The Court of Cassation on Thursday accepted the prosecution’s appeal against the dismissal of the murder charge levelled at Mubarak, 87, who had initially been sentenced to life imprisonment.
The court “accepts the prosecution’s appeal and has set a session for November 5 to review it,” judge Anwar El Gabry announced.
It was not immediately clear if the court would issue a new verdict then, or if that would be the start date for any retrial, according to Mubarak’s defence team.
The court also upheld the acquittal of Mubarak’s seven co-defendants – including former interior minister Habib Al Adly – who had the charges dismissed last November, said Mr Al Adly’s lawyer Essam Bastawy.
In the months following his ouster, Egypt’s interim military rulers rounded up top Mubarak-era leaders and police commanders and put them on trial, under pressure from protesters.
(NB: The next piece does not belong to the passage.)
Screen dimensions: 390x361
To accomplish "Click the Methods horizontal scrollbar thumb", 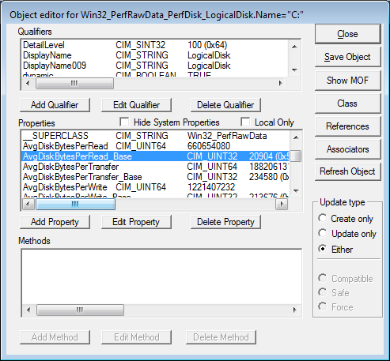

Most have now been acquitted, but Egyptian courts have handed down harsh mass sentences to supporters of Mubarak’s now toppled successor, Mohammed Morsi, as well as to Morsi himself.
Morsi was ousted by then army chief and current president Abdel Fattah El Sisi in July 2013 following mass protests against his turbulent one-year rule.
In 2012, a court sentenced Mubarak to life over the deaths of hundreds of protesters during the 2011 revolt. According to the official death toll, 846 people were killed during 18 days of protests.
An appeals court later overturned the verdict on technical grounds and ordered a retrial.
In November 2014 a court then dropped the murder charge against Mubarak, who ruled Egypt for three decades until he was forced from power in 2011.
That decision sparked an outcry among the opposition, who have been targeted by a sweeping crackdown by the authorities since Morsi’s ouster, leaving hundreds dead and thousands jailed.
Youth leaders who spearheaded the 2011 revolt have also been jailed on charges of illegal protest over the past year.
Mubarak is currently being held in a military hospital in Cairo. He and his two sons, Alaa and Gamal, were last month sentenced to three years in jail for corruption.